À moins de 80 jours de l’ouverture des Jeux Olympiques de la Jeunesse Dakar 2026, la Commission de l’Union économique et monétaire ouest-africaine (UEMOA) renforce son engagement aux côtés du Comité d’organisation. L’institution communautaire a signé, vendredi 14 août 2026 à Dakar, une convention de partenariat avec le Comité d’Organisation des Jeux Olympiques de la Jeunesse (COJOJ), assortie d’un appui financier dont le montant n’a pas été précisé dans les discours communiqués.
L’accord a été signé par Mamadú Serifo Jaquité, Commissaire de l’UEMOA chargé du Département du Développement humain, et Ibrahima Wade, Coordonnateur général du COJOJ Dakar 2026. Pour l’institution communautaire, ce soutien traduit la volonté de donner aux premiers Jeux Olympiques de la Jeunesse organisés en Afrique une dimension régionale.
« Les Jeux Olympiques de la Jeunesse Dakar 2026 se tiendront pour la première fois sur le sol africain, offrant ainsi une tribune historique et exceptionnelle pour mettre en lumière le dynamisme, les talents et les aspirations de notre jeunesse », a déclaré Mamadú Serifo Jaquité lors de la cérémonie.
Le Commissaire de l’UEMOA estime que l’événement dépasse le cadre sportif. Il doit, selon lui, contribuer à promouvoir les valeurs de « dépassement de soi, d’excellence, de respect et de solidarité », tout en renforçant les liens entre les jeunes de l’espace communautaire.
L’appui financier accordé au COJOJ traduit également, selon l’UEMOA, sa confiance dans la capacité du Sénégal et de l’espace communautaire ouest-africain à relever le défi de l’organisation d’un événement sportif international de cette ampleur. « Pour notre jeunesse, nous devons investir, agir et unir nos efforts, pour bâtir un espace plus fort, plus solidaire et davantage intégré », a souligné Mamadú Serifo Jaquité.
Pour Ibrahima Wade, cette convention constitue une étape importante dans la construction de l’héritage des Jeux. Le Coordonnateur général du COJOJ considère que Dakar 2026 doit permettre de créer des passerelles entre les jeunes, les institutions, les acteurs économiques, les communautés et les territoires de l’espace ouest-africain.
« Dakar 2026 ne sera donc pas seulement une première pour l’Afrique. Ce sera également un moment historique pour notre espace communautaire », a-t-il déclaré. Selon lui, l’événement donnera à la région l’occasion de mettre en avant « la richesse de sa jeunesse, la diversité de ses cultures, son dynamisme et sa capacité à se rassembler autour de valeurs universelles ».

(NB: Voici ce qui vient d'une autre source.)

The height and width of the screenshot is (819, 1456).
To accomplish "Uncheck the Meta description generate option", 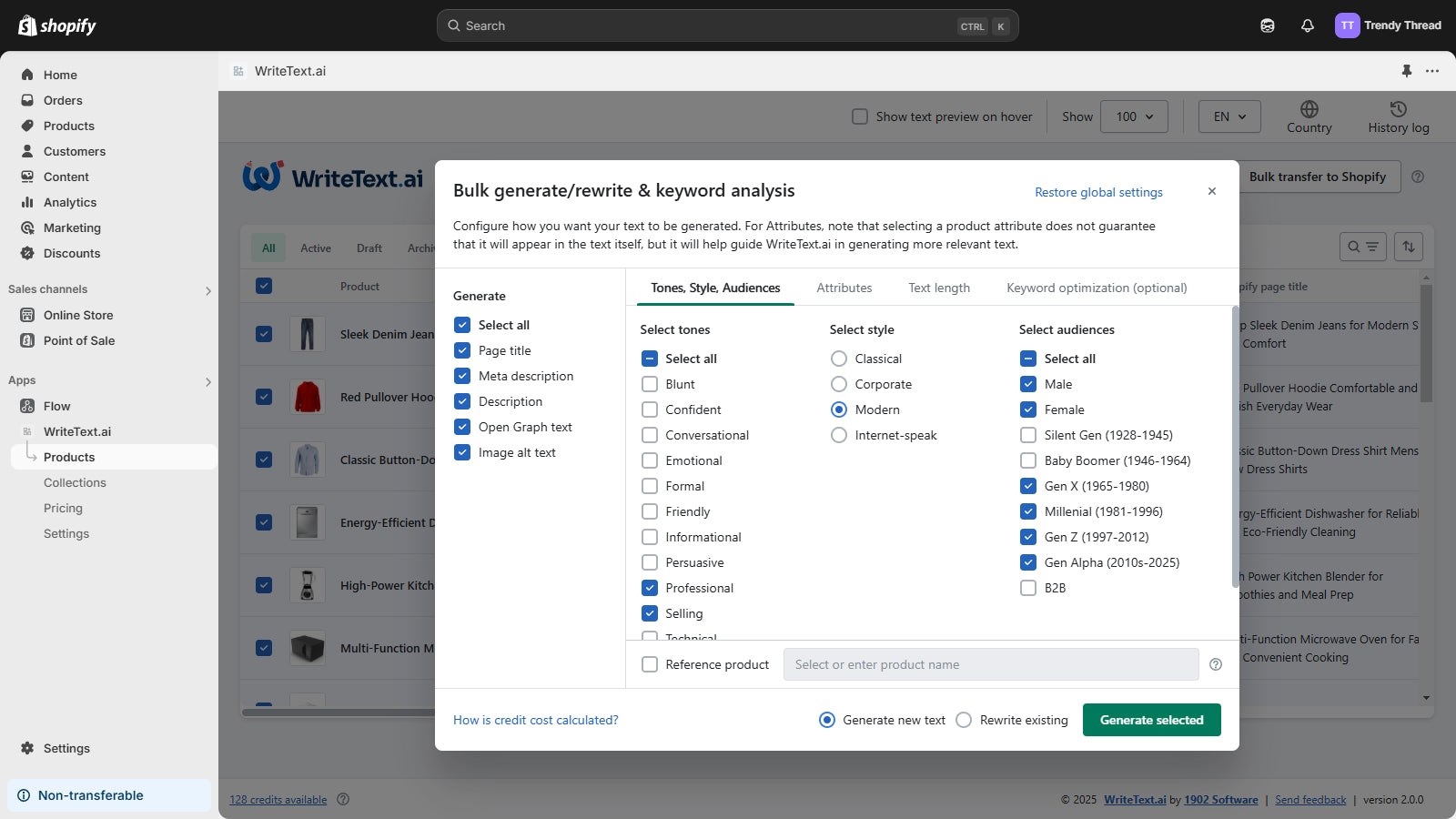I will pos(462,376).
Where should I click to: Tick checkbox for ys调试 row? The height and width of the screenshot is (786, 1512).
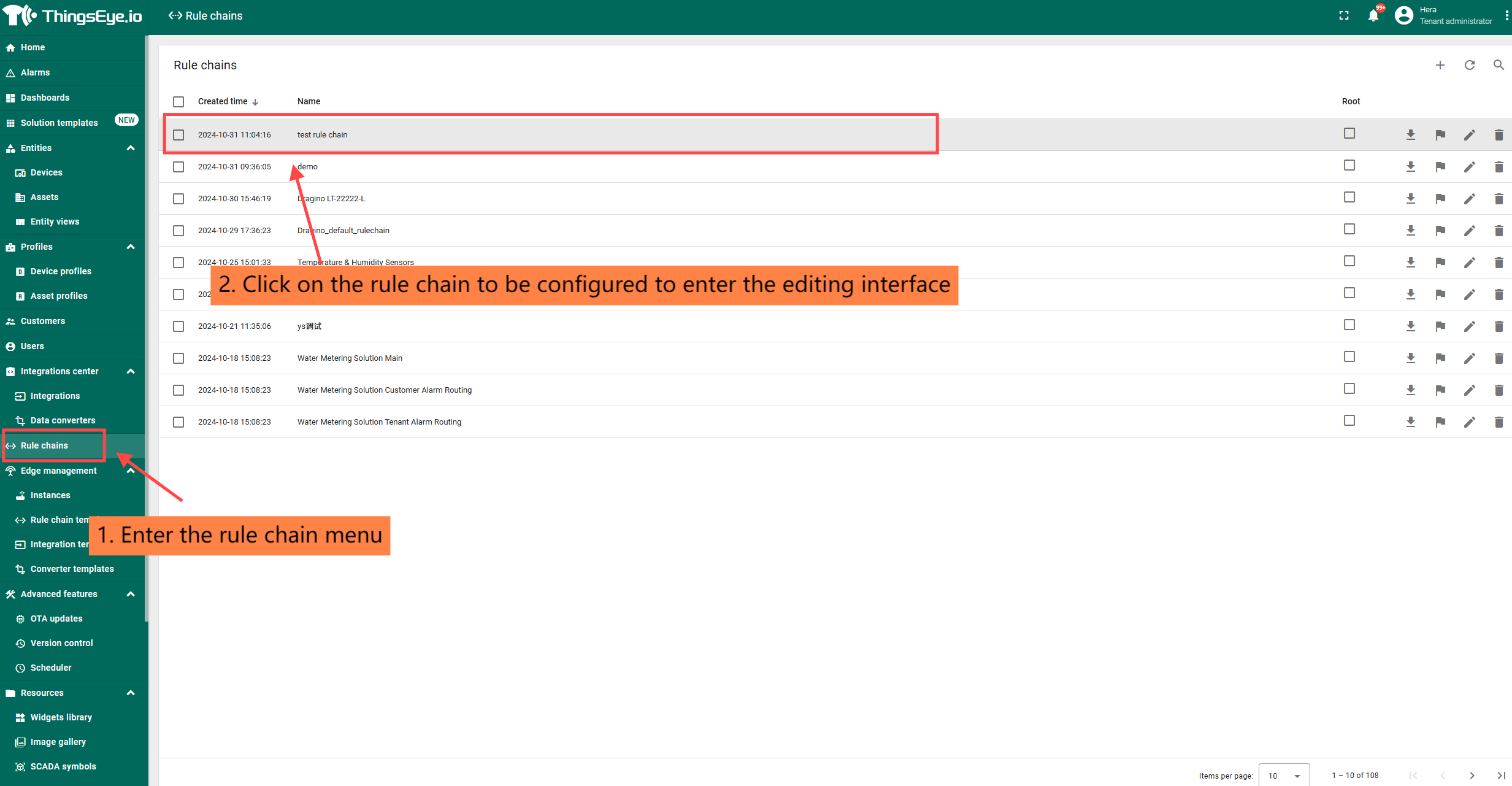178,326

Au-delà de la compétition sportive, le COJOJ entend ainsi inscrire les Jeux dans une logique d’héritage. Celui-ci doit être à la fois « sportif, naturellement, mais également humain, institutionnel, économique et social », a expliqué Ibrahima Wade.
Cette approche rejoint les priorités affichées par la Commission de l’UEMOA en matière de développement du capital humain. Mamadú Serifo Jaquité a insisté sur le rôle de la jeunesse dans la transformation durable des économies et des sociétés de l’Union. L’organisation des JOJ constitue, à ses yeux, une occasion de promouvoir auprès des jeunes les valeurs qui fondent le projet communautaire.
« Dakar 2026 doit donc être bien plus qu’une simple compétition sportive. Nous souhaitons qu’il soit un rendez-vous de la jeunesse, un espace de partage des talents et des expériences, et un moment fort de célébration de notre diversité et de notre unité », a-t-il déclaré.
Pour le COJOJ, l’enjeu est désormais de faire de cette mobilisation régionale un facteur d’appropriation des Jeux par l’ensemble de l’espace communautaire. « Dakar 2026 ne doit pas être uniquement un événement que l’Afrique accueille. Il doit être un événement que l’Afrique s’approprie », a affirmé Ibrahima Wade.
La convention UEMOA-COJOJ s’inscrit ainsi dans une ambition plus large : utiliser le premier rendez-vous olympique organisé sur le continent africain comme un outil de rapprochement des jeunesses ouest-africaines et comme un accélérateur de coopération régionale. Pour l’UEMOA, sa réussite doit dépasser le cadre national et constituer « une source de fierté pour toute l’Afrique » ainsi qu’un facteur de mobilisation pour les populations de l’espace communautaire.